Not everything is postmodernist. Not even everything you dislike is postmodernist. Some things are not postmodernist.
Artistic license is not postmodernist. It has been around for a long time, longer than postmodernism.
Why am I telling you this? Because of some literal-minded bozos who have been complaining that a Hollywood movie about Noah and his big boat CHANGED SOME OF THE THINGS IN THE STORY.
At the request of the National Religious Broadcasters (NRB), Paramount added a disclaimer which reads, in part, that “[t]he film is inspired by the story of Noah. While artistic license has been taken, we believe that this film is true to the essence, values, and integrity of a story that is a cornerstone of faith for millions of people worldwide. The biblical story of Noah can be found in the book of Genesis.”
The movie isn’t the story in Genesis told in pictures. That fact is not postmodernist.
Brian Godawa, a screenwriter whose Christian films have repeatedly failed to be profitable at the box office, wrote that Noah‘s script “is deeply anti-Biblical in its moral vision.”

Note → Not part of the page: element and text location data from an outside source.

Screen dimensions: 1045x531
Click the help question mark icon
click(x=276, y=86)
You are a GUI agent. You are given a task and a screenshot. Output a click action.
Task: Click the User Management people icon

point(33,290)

“Noah is a kind of rural shaman and vegan hippie-like gatherer of herbs. Noah explains that his family tries to study and heal the world whenever possible, like a kind of environmentalist scientist,” Godawa writes.
…
The environmental message, however, is not Godawa’s central complaint — he is mostly
consideredconcerned with the “postmodernist fancy” that Aronofsky brings to the script. He initially acknowledges that anything not explicitly written in Genesis 6 is fair-game for creative license. “Saying ‘That didn’t happen on the ark,’” he writes, “is sheer ignorance because nobody knows what happened on the ark, because it wasn’t written down!”However, “postmodernists fancy playing God and changing the meaning of texts to suit their agenda because they believe language creates reality. Therefore, it’s okay to ‘make the Bible say what we want it to say.’ This is manipulative narcissistic nonsense[.]”
No, Brian Godawa, that is not postmodernism. It’s just retelling the story. You know who else did that? Shakespeare. He used other people’s stories, and he changed them any old way he felt like. Shakespeare was not a postmodernist. Changing stories is not a new thing and it’s not blasphemy and it’s not postmodernist.
I’m sure you won’t make that mistake again.